ST JAMES Primary School students have banded together to help raise awareness for Muscular Dystrophy, after one of their peers was diagnosed with the genetic disorder.

Dressing up as superheroes, the children wanted to help their classmate Brodie Blacker who was diagnosed with Muscular Dystrophy weeks after his 7th birthday in April, 2015.

Brodie's mother Gemma Blacker said she always knew there was something wrong with her youngest of four children but was relieved when she finally got the diagnosis.

"It was a relief and a burden because it turned my life upside down,” Ms Blacker said.

"He doesn't produce dystrophin so his muscles will deteriorate over time.

His heart is obviously muscle so overtime he could get scoliosis because all the muscles in his body will deteriorate.

He'll most likely be in a wheel chair full time within two years.”

Ms Blacker said it's been a tough road as a single mum trying to deal with her son's rare condition.

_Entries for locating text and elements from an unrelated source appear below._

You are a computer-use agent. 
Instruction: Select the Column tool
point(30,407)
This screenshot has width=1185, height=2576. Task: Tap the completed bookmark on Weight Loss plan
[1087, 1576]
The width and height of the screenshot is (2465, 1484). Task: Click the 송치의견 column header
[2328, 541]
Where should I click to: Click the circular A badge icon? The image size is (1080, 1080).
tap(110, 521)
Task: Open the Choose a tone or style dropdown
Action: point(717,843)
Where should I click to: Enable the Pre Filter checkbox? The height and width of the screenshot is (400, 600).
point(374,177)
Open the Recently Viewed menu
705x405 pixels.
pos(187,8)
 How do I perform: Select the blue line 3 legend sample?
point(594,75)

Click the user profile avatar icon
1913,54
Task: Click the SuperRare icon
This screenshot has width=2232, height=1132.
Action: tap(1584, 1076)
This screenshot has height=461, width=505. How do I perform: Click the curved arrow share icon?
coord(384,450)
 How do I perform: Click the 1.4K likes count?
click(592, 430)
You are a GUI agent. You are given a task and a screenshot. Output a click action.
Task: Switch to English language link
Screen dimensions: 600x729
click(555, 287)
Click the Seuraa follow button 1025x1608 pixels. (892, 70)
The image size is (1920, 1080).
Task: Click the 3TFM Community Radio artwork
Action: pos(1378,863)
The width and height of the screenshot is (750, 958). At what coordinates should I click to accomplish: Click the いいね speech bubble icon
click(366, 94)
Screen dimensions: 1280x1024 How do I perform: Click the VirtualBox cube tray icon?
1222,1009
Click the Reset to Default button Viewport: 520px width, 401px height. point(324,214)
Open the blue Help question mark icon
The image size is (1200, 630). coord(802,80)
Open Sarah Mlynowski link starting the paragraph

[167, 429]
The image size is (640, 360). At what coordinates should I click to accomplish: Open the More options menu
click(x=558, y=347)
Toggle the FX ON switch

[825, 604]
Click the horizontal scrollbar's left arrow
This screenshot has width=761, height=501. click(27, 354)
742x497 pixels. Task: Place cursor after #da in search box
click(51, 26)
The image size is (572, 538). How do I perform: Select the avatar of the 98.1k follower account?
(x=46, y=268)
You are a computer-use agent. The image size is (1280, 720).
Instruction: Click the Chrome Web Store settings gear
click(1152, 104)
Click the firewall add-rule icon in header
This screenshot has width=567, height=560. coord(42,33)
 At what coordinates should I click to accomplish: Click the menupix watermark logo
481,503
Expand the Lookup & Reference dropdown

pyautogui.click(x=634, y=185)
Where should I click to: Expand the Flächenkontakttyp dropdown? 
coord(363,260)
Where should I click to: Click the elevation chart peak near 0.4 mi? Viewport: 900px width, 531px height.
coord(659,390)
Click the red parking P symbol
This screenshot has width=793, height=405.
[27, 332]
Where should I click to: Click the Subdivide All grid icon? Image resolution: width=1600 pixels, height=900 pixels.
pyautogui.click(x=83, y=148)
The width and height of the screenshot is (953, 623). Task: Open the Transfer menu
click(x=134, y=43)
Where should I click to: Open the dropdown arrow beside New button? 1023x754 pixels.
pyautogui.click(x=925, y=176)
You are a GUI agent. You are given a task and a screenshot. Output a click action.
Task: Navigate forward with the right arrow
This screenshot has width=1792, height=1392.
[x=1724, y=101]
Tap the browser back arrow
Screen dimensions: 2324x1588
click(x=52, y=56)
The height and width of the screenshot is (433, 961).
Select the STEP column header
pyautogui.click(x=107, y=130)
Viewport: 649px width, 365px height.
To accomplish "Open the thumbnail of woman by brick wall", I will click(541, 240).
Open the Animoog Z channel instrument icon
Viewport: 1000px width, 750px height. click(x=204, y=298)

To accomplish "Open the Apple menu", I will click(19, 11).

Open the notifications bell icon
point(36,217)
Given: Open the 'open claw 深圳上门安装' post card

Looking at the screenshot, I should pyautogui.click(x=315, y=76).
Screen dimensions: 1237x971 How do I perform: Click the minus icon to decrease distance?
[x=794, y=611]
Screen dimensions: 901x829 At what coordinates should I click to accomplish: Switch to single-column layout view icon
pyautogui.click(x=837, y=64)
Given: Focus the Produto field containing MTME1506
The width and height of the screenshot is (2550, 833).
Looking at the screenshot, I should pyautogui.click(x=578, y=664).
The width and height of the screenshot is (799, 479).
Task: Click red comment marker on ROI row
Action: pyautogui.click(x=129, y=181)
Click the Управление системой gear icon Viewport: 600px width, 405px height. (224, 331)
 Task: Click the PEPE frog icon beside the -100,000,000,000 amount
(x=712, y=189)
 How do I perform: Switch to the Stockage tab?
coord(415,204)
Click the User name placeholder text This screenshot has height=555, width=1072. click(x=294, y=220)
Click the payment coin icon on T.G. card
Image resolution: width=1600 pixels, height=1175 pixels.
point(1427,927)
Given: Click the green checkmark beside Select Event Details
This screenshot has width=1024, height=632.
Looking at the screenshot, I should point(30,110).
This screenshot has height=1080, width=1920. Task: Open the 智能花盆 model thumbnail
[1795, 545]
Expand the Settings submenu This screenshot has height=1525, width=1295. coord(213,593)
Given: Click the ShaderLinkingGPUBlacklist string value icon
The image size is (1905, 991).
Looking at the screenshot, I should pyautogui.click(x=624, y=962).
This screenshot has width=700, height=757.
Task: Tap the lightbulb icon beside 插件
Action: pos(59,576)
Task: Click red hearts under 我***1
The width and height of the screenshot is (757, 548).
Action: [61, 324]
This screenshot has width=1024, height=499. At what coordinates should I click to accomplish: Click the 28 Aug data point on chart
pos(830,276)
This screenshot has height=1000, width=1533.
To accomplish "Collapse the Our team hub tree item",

"I give him steroids every morning to stop him falling over because it's the only thing that will strengthen him,” she said.

"I have a choice at the moment to give him heart medication but there's no data to prove that it's effective if I give it to him now while his heart is still healthy but it has serve side effects.”

Brodie's second grade teacher Bernadette Neville the school is learning to accommodate for the 8 year old during school hours.

"In the classroom he does short bursts of activities and a lot of tasks he'll do with the iPad instead of writing because his wrists get sore,” Ms Neville said.

Ms Neville said the school is helping to educate the kids about Brodie, including having Brodie's physiotherapist talk at the school about what muscular dystrophy.